*TASK ITEM:* Would you write out the whole listing below exactly as given?
──────── INPUT FOR THIS TASK ────────
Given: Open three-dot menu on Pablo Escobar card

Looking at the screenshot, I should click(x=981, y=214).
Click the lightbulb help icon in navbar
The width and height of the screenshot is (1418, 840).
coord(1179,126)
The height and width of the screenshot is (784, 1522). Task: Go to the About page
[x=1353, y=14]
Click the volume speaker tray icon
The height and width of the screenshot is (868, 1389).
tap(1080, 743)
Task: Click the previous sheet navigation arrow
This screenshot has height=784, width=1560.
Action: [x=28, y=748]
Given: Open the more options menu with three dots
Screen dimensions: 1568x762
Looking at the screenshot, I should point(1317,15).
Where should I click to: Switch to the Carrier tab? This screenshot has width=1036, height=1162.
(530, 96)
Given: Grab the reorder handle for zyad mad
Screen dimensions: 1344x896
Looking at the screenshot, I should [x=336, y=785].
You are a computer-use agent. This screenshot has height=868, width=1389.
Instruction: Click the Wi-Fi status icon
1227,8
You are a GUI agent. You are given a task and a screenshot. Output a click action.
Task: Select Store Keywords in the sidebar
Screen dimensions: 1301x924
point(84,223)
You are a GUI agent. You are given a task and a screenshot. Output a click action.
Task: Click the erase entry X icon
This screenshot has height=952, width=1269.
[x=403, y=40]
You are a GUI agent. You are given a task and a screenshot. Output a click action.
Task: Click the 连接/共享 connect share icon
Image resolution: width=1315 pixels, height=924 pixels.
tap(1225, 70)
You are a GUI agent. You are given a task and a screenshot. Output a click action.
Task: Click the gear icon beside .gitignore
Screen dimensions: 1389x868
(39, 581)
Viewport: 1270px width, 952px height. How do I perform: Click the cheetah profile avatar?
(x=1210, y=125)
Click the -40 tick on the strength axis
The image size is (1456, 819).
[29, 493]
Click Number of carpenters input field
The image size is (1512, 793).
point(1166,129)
────────
*RESPONSE:*
Given: Open three-dot menu on Pablo Escobar card

Looking at the screenshot, I should click(x=981, y=214).
Click the lightbulb help icon in navbar
The width and height of the screenshot is (1418, 840).
coord(1179,126)
The height and width of the screenshot is (784, 1522). Task: Go to the About page
[x=1353, y=14]
Click the volume speaker tray icon
The height and width of the screenshot is (868, 1389).
tap(1080, 743)
Task: Click the previous sheet navigation arrow
This screenshot has height=784, width=1560.
Action: [x=28, y=748]
Given: Open the more options menu with three dots
Screen dimensions: 1568x762
Looking at the screenshot, I should point(1317,15).
Where should I click to: Switch to the Carrier tab? This screenshot has width=1036, height=1162.
(530, 96)
Given: Grab the reorder handle for zyad mad
Screen dimensions: 1344x896
Looking at the screenshot, I should [x=336, y=785].
You are a computer-use agent. This screenshot has height=868, width=1389.
Instruction: Click the Wi-Fi status icon
1227,8
You are a GUI agent. You are given a task and a screenshot. Output a click action.
Task: Select Store Keywords in the sidebar
Screen dimensions: 1301x924
point(84,223)
You are a GUI agent. You are given a task and a screenshot. Output a click action.
Task: Click the erase entry X icon
This screenshot has height=952, width=1269.
[x=403, y=40]
You are a GUI agent. You are given a task and a screenshot. Output a click action.
Task: Click the 连接/共享 connect share icon
Image resolution: width=1315 pixels, height=924 pixels.
tap(1225, 70)
You are a GUI agent. You are given a task and a screenshot. Output a click action.
Task: Click the gear icon beside .gitignore
Screen dimensions: 1389x868
(39, 581)
Viewport: 1270px width, 952px height. How do I perform: Click the cheetah profile avatar?
(x=1210, y=125)
Click the -40 tick on the strength axis
The image size is (1456, 819).
[29, 493]
Click Number of carpenters input field
The image size is (1512, 793).
point(1166,129)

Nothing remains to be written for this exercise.